Coronary artery disease (CAD) is a major burden for patients and health care systems worldwide. The most common cause of CAD is atherosclerosis, an inflammatory disease gradually obstructing arteries, with life-threatening effects in the coronary circulation. Often, the circulation adapts through collateral artery formation, leading to significantly improved long-term post-ischemic outcome. Hence, timely determination of the collateral profile presents a pivotal factor in the Personalized Medicine of CAD. However, the coronary collateral circulation (CCC) development is not well predicted by traditional CAD risk factors. Moreover, manifold inconsistencies are still apparent in CCC research, mainly associated with the difficulty of quantifying CCC accurately and reproducibly.

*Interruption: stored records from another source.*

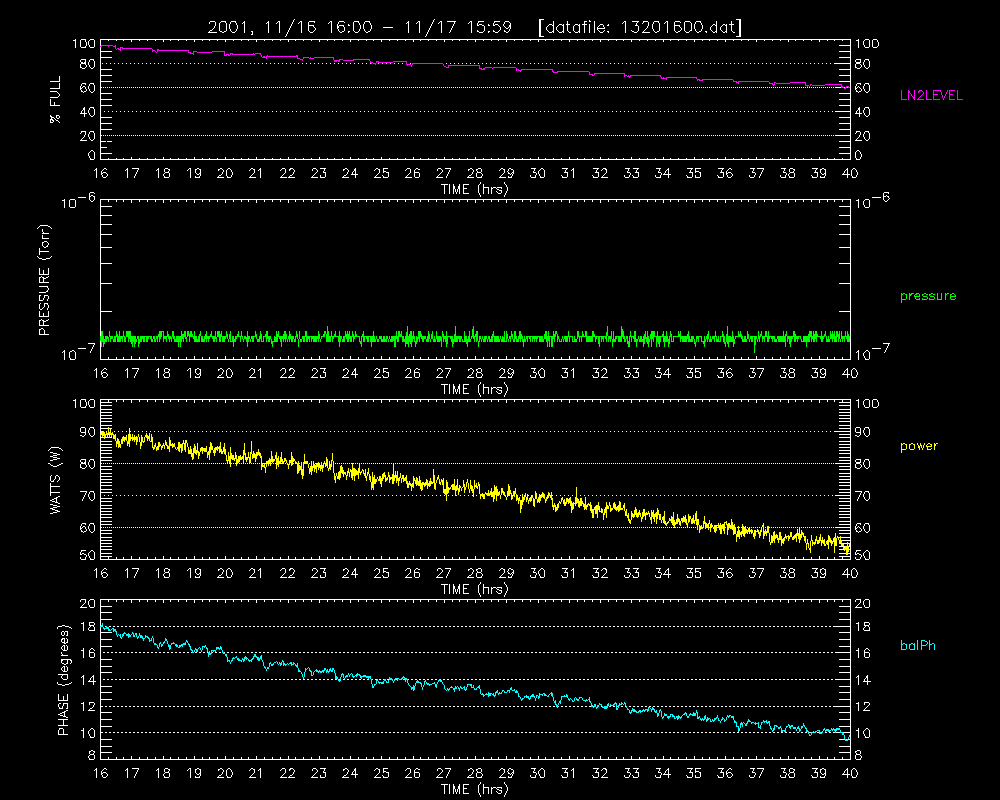This screenshot has height=800, width=1000.
Task: Click hour 40 tick on pressure plot axis
Action: pyautogui.click(x=850, y=373)
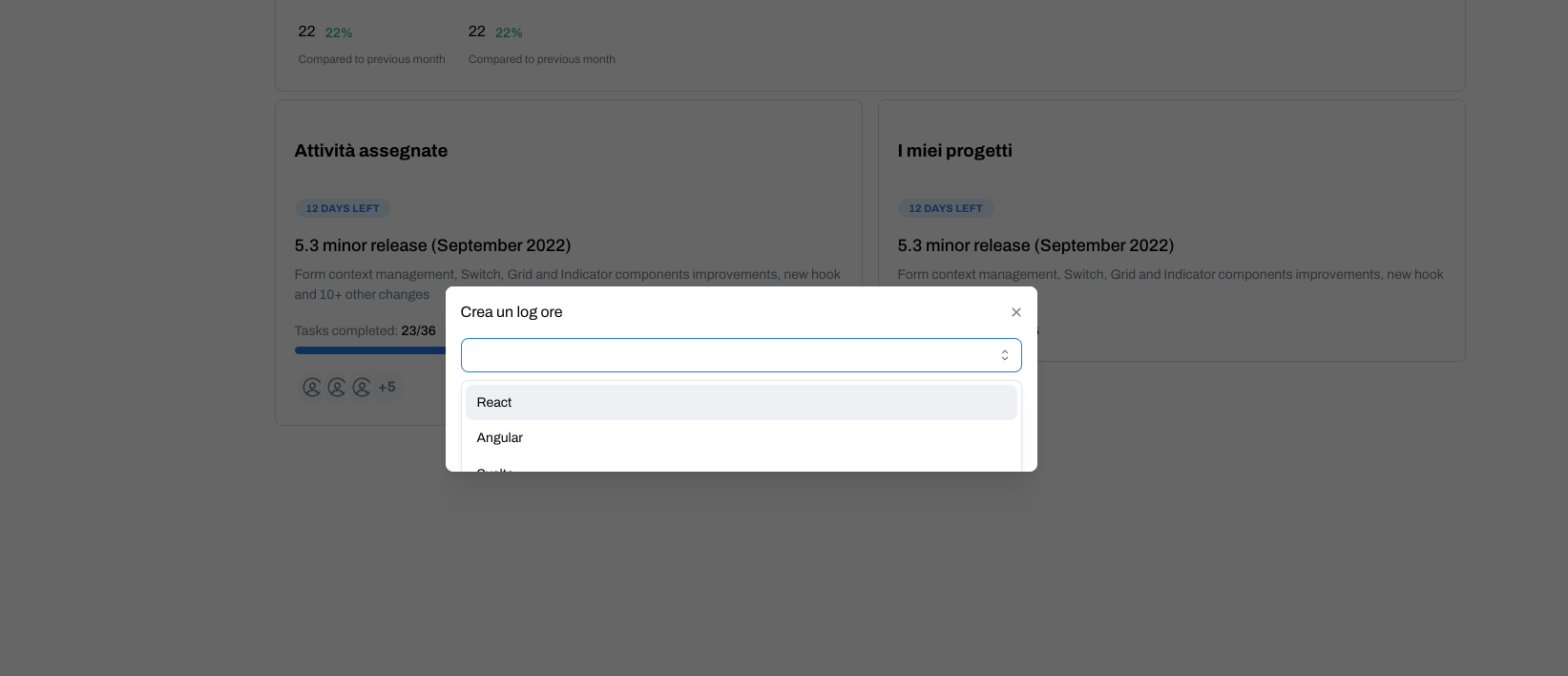Screen dimensions: 1568x676
Task: Click the I miei progetti card heading
Action: point(954,150)
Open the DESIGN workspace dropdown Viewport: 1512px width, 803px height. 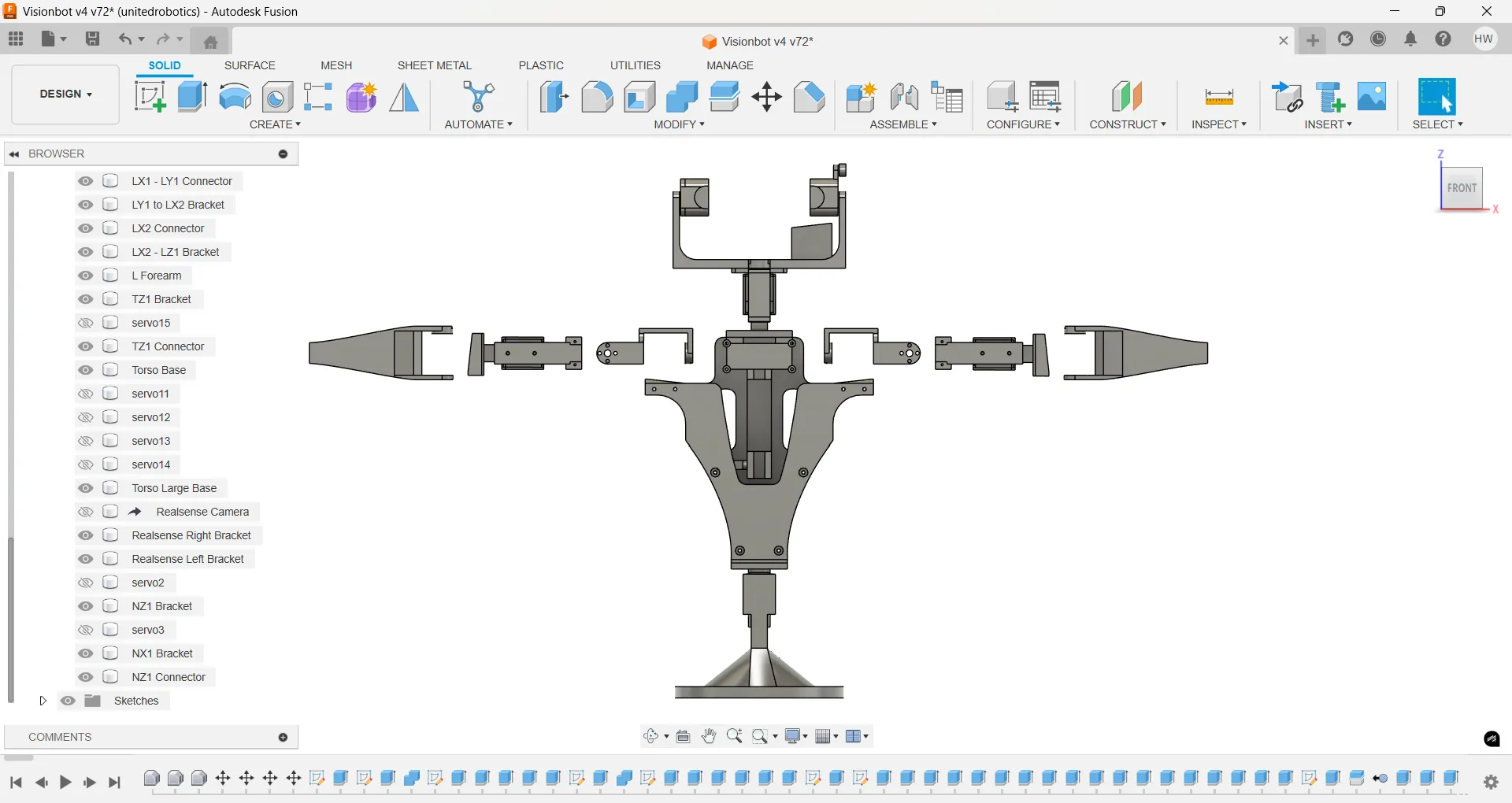(65, 94)
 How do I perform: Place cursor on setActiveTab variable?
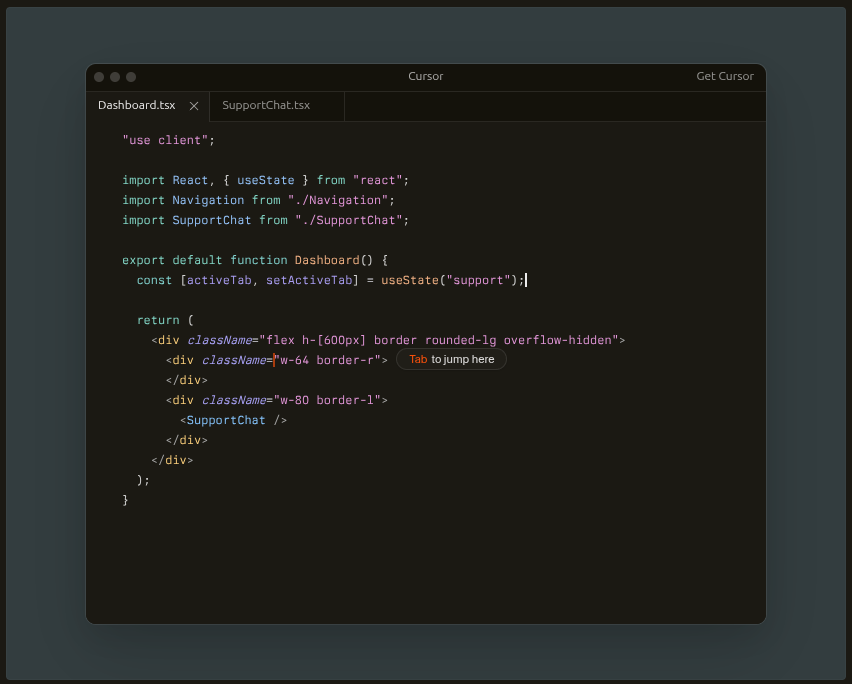[308, 280]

The overarching objective of PROGRESS is to develop a tool for more accurate, reproducible and automated prediction of patients’ potential to develop CCC, which could be used for a more efficient CAD patient management.
Our hypothesis is that patients’ potential to develop CCC is, in part, determined by genetics. Thus, uncovering the genetic risk variants holds the potential of predicting CCC formation. To overcome previous difficulties of CCC research, we harness Artificial Intelligence (AI)-based angiogram image and genetics analyses aiming to improve risk stratification and management of CAD patients, based on their CCC formation profile, followed by timely application of therapeutic approaches in order to stimulate CCC formation and thus improve survival rates of patients after diagnosis. We have collected well-powered CAD cohorts with genetic and imaging data. AI-based image analysis will aid in phenotyping CCC and also to generate post-hoc surrogate functional parameters (validated against a cohort of invasively phenotyped patients) in an unbiased fashion. This provides the basis for a genome-wide association study (GWAS) on CCC performed in large detection and validation cohorts.